=== ENTRIES SUPPLIED ===
=== Section Start ===

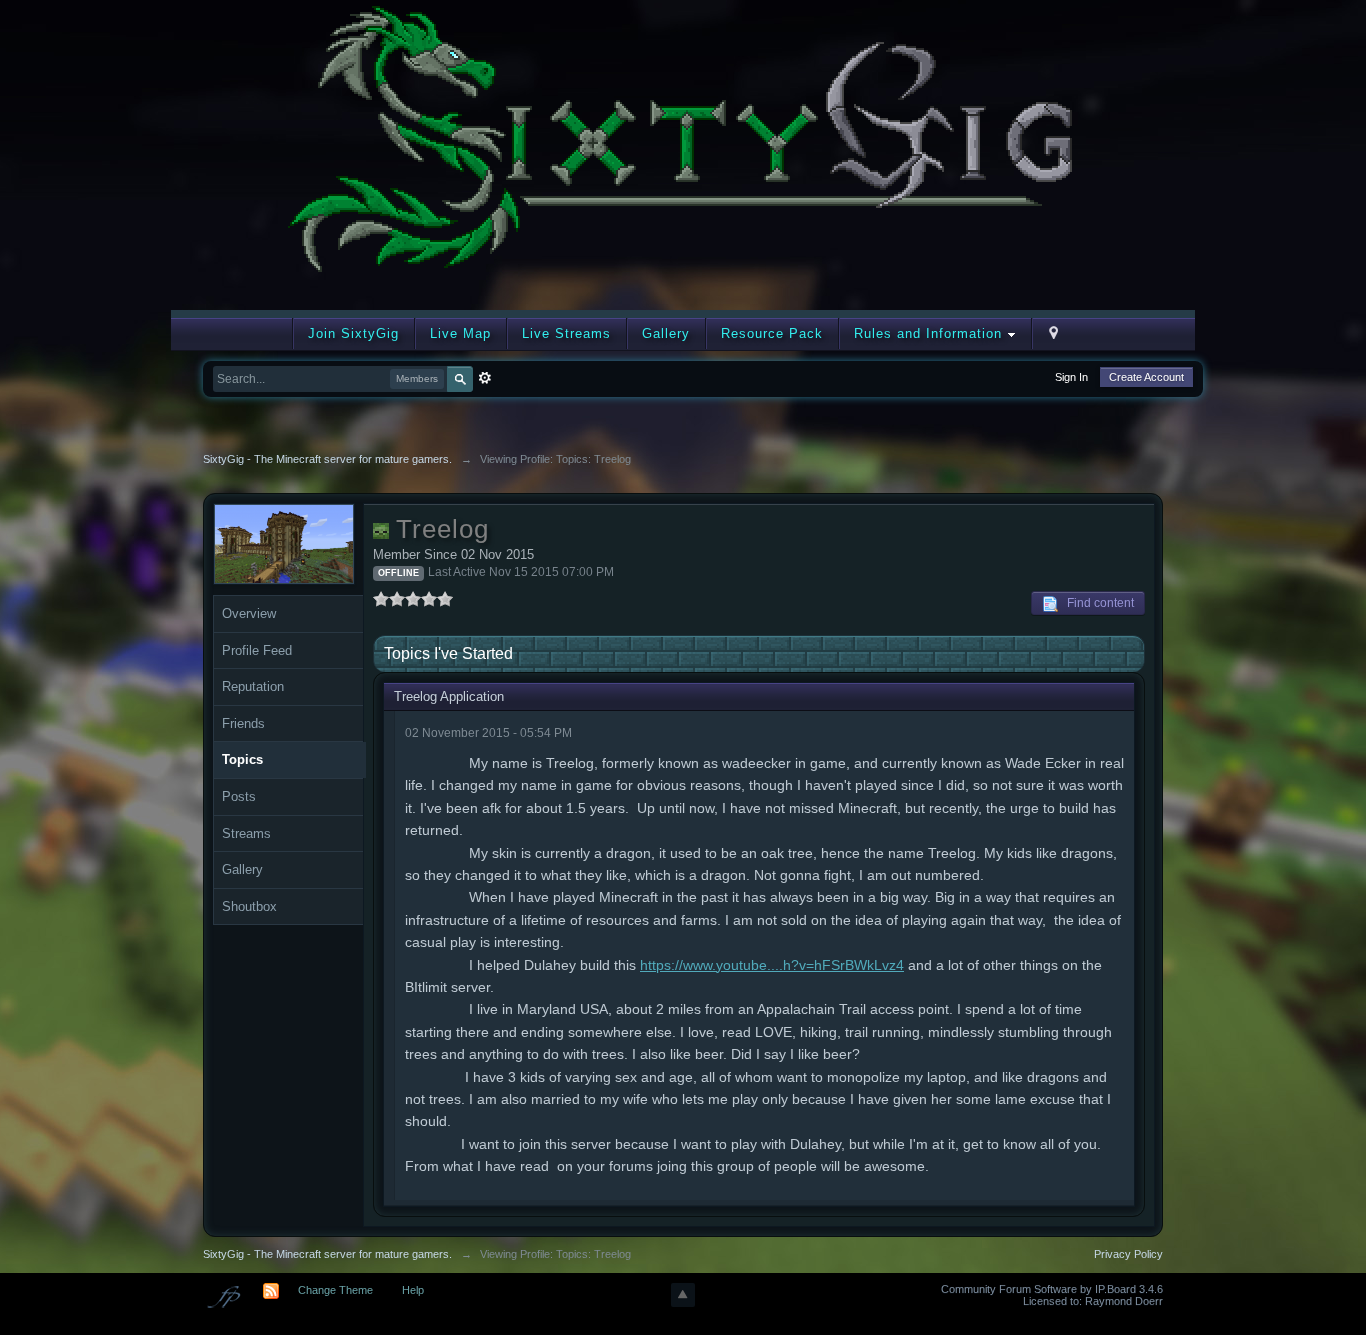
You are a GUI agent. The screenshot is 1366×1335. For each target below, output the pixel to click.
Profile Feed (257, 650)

=== Section End ===
=== Section Start ===

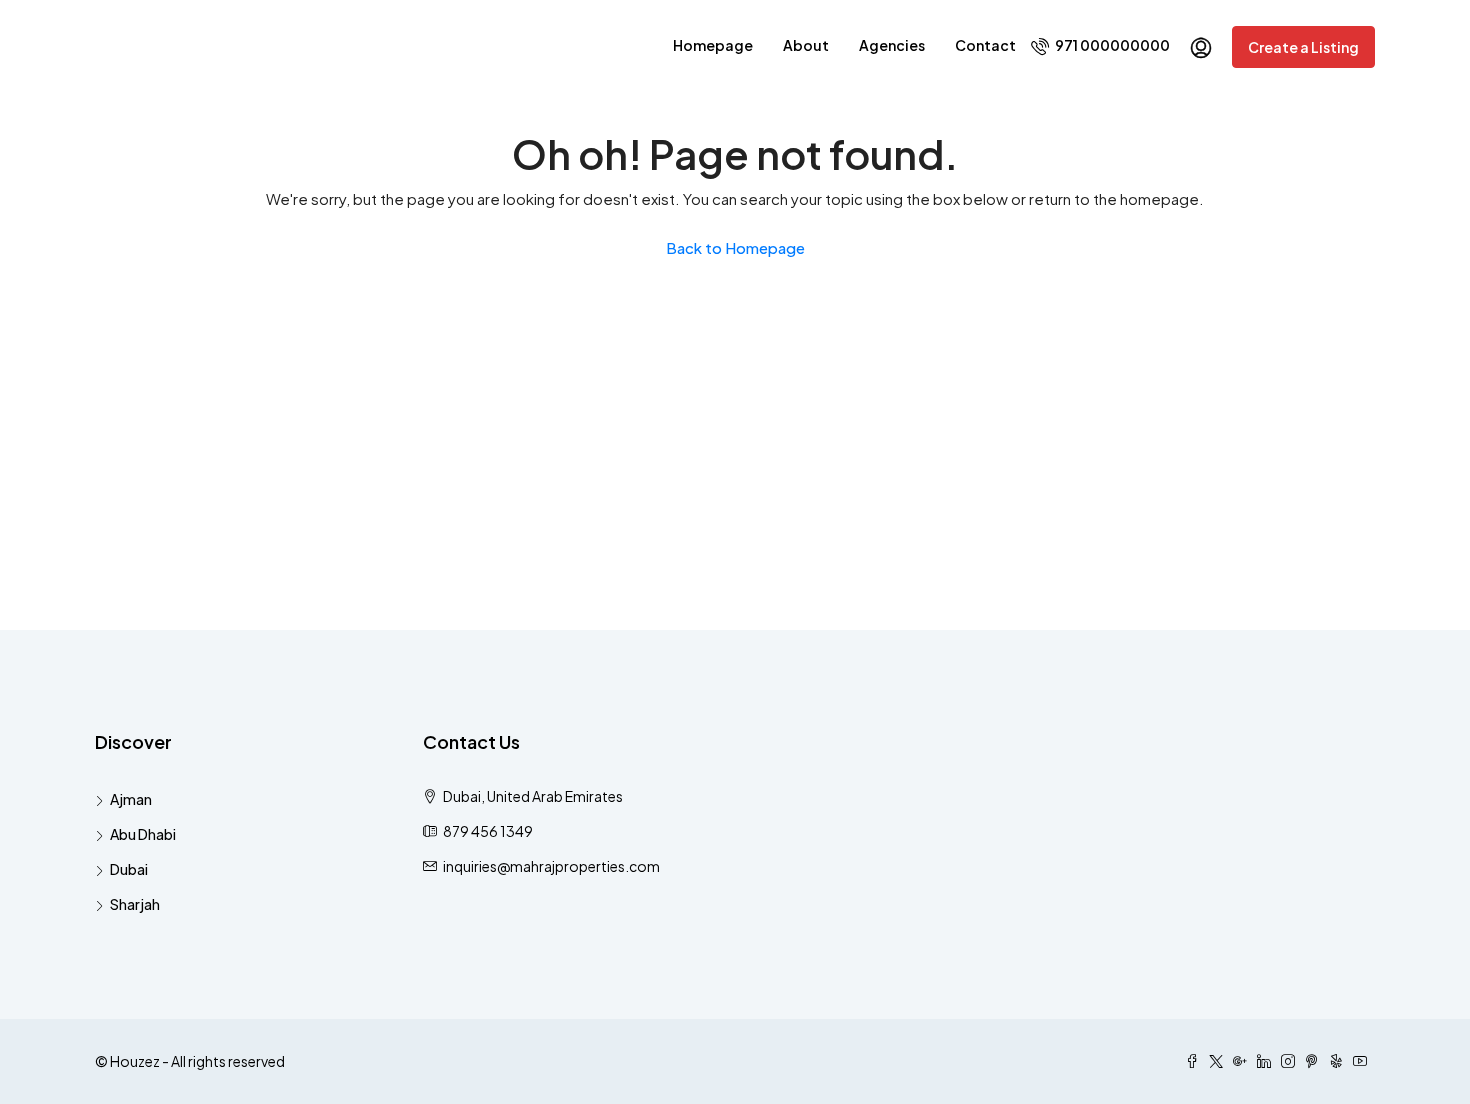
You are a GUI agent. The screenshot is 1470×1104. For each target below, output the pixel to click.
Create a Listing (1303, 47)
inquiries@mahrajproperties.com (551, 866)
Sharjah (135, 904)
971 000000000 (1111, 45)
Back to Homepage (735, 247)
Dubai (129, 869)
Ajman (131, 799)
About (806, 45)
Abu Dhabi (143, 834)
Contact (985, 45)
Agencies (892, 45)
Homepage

=== Section End ===

From the records above, copy out the line with "You are a GUI agent. The screenshot is 1366×1335.", the line with "Profile Feed (257, 650)", and every line between them, word for word.

=== ANSWER SPACE ===
You are a GUI agent. The screenshot is 1366×1335. For each target below, output the pixel to click.
Profile Feed (257, 650)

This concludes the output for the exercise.